**AIM OF THE TASK**
When you reach the line with "Task: Pick the black-dot fountain pen", transcribe it and each line after it through the last one below, exactly. Pictures stay out.

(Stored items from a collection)
══════════════════════════════

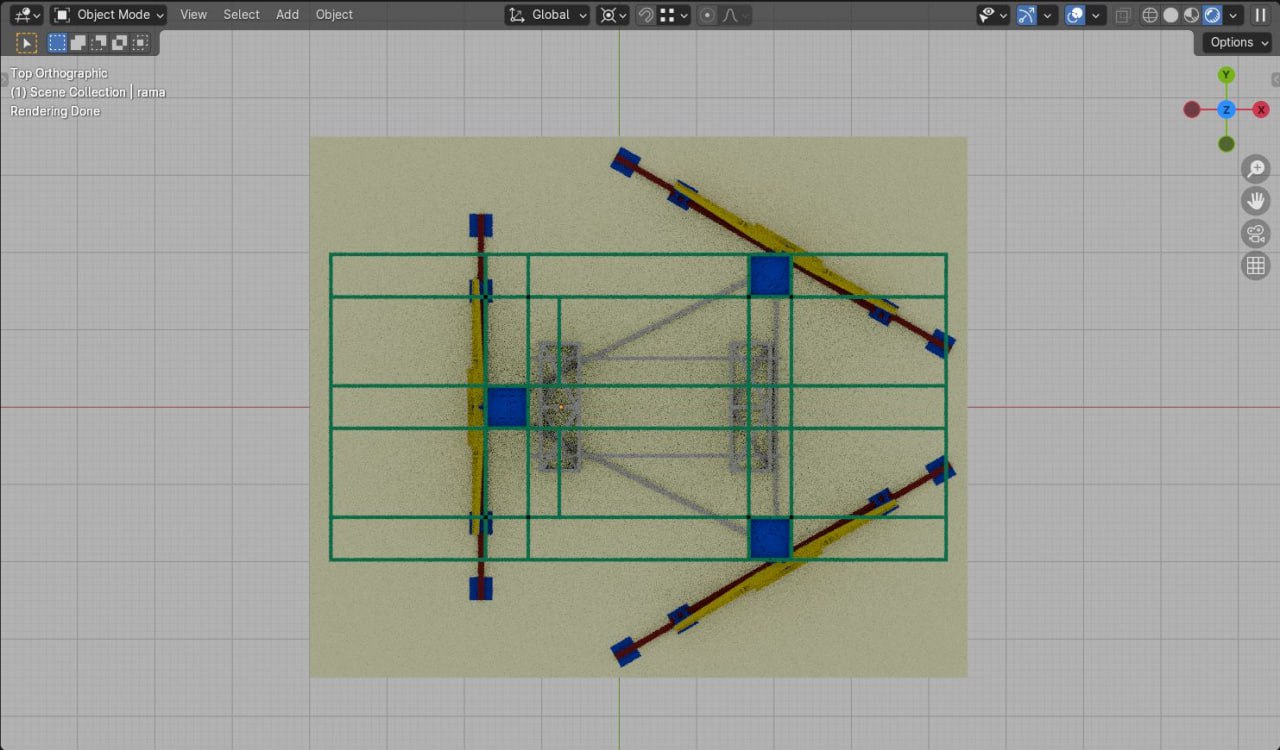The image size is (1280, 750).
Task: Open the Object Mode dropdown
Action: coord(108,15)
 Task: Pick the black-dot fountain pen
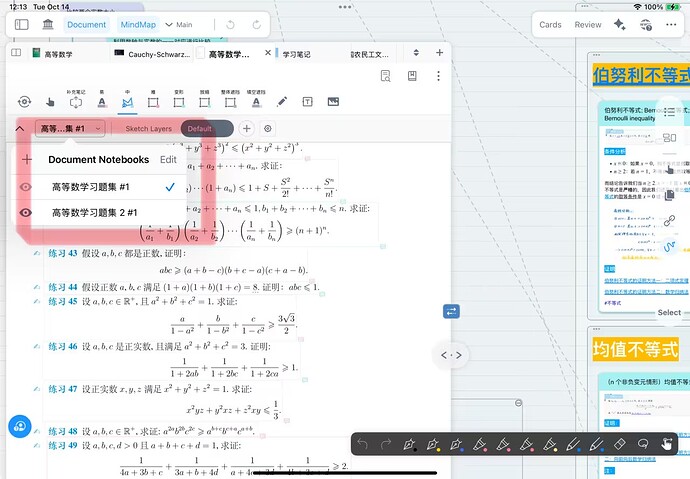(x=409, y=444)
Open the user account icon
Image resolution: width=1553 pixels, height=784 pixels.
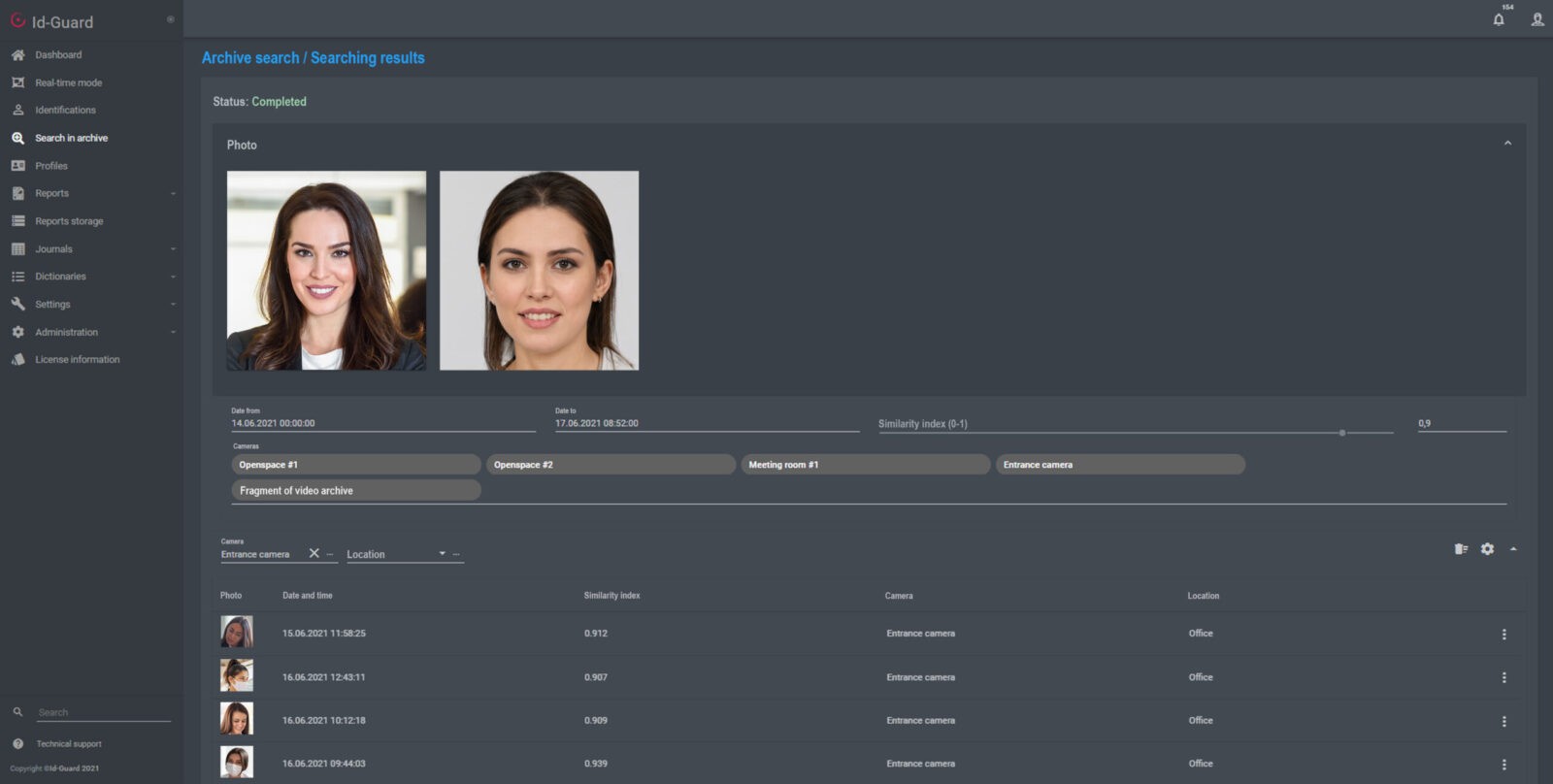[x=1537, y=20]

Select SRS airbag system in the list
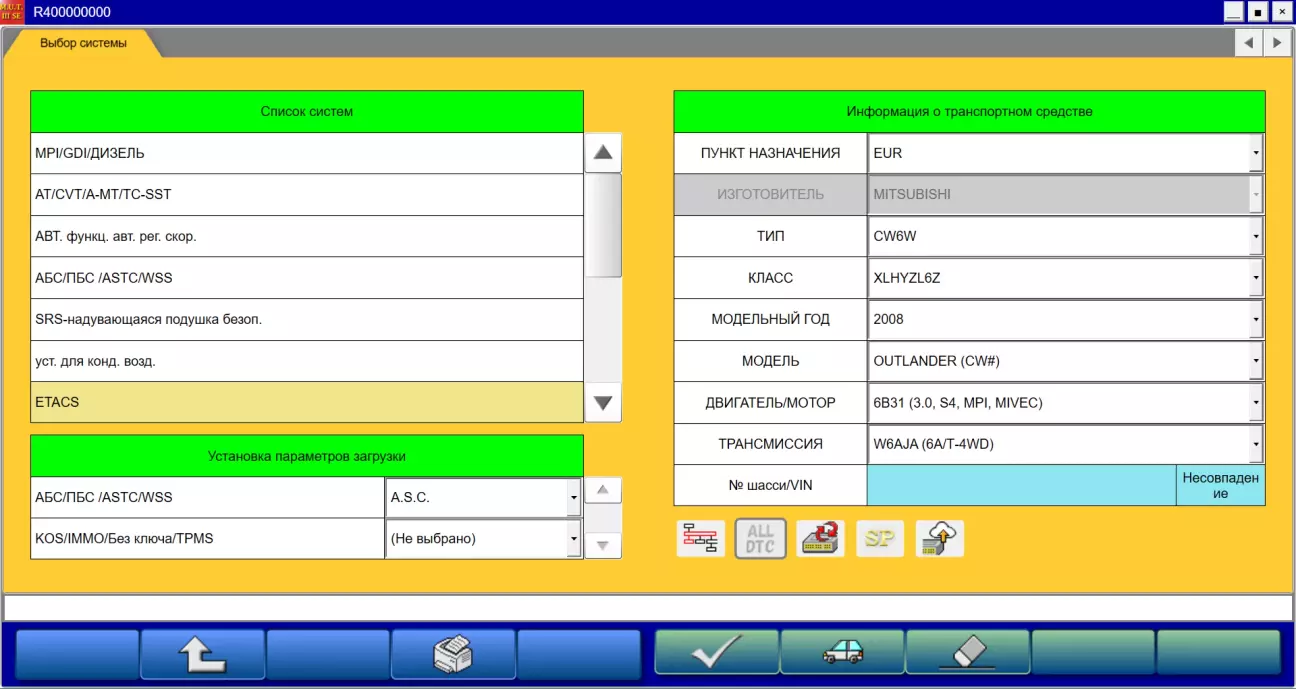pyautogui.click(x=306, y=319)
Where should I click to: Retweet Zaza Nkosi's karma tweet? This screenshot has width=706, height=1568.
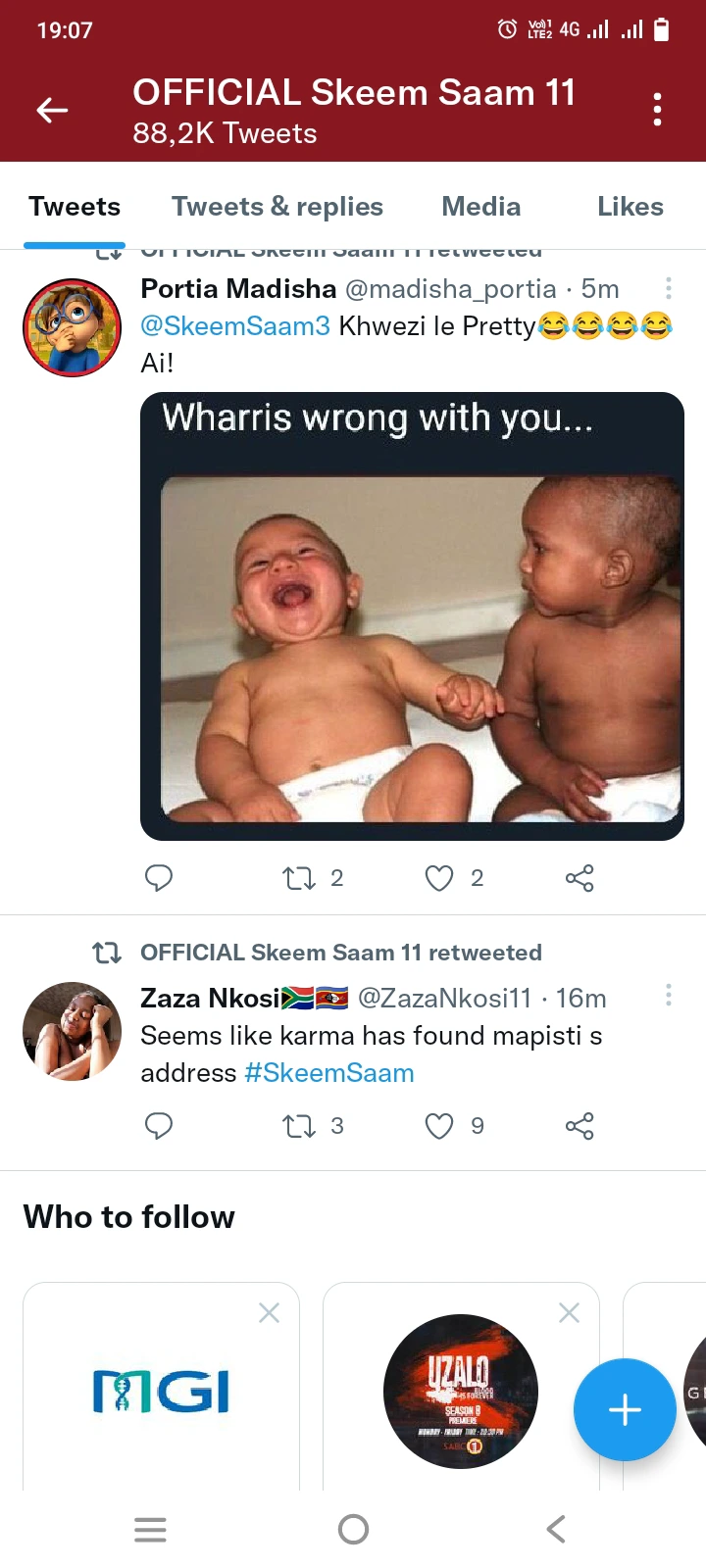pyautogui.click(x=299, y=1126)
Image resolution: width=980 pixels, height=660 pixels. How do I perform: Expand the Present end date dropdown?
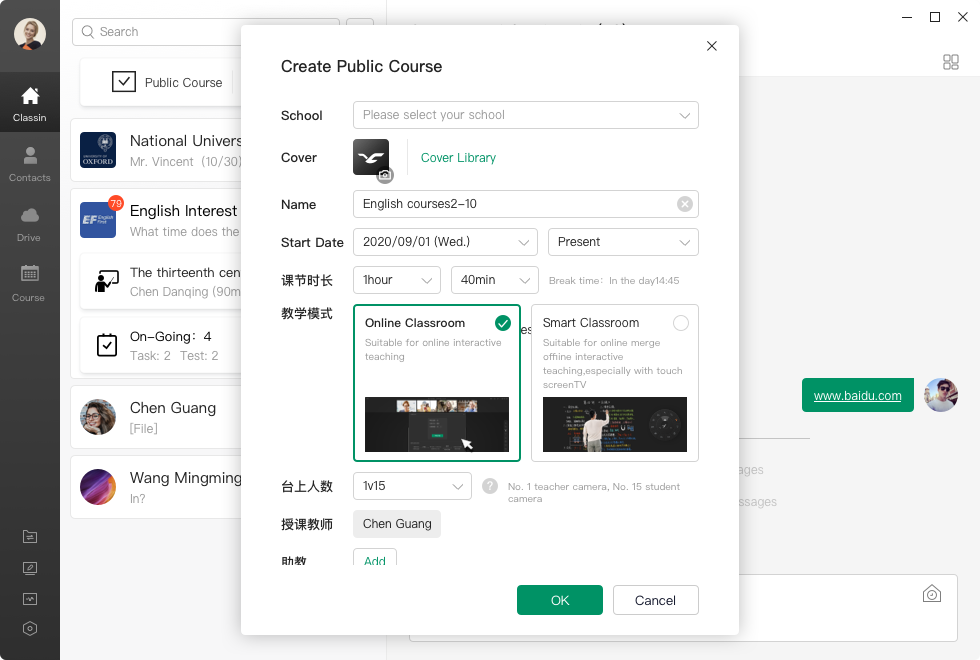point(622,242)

══════════════════════════════

**YOUR SOLUTION**
 Task: Pick the black-dot fountain pen
(x=409, y=444)
Open the user account icon
Image resolution: width=1553 pixels, height=784 pixels.
[x=1537, y=20]

Select SRS airbag system in the list
pyautogui.click(x=306, y=319)
Where should I click to: Retweet Zaza Nkosi's karma tweet? This screenshot has width=706, height=1568.
pyautogui.click(x=299, y=1126)
Image resolution: width=980 pixels, height=660 pixels. How do I perform: Expand the Present end date dropdown?
point(622,242)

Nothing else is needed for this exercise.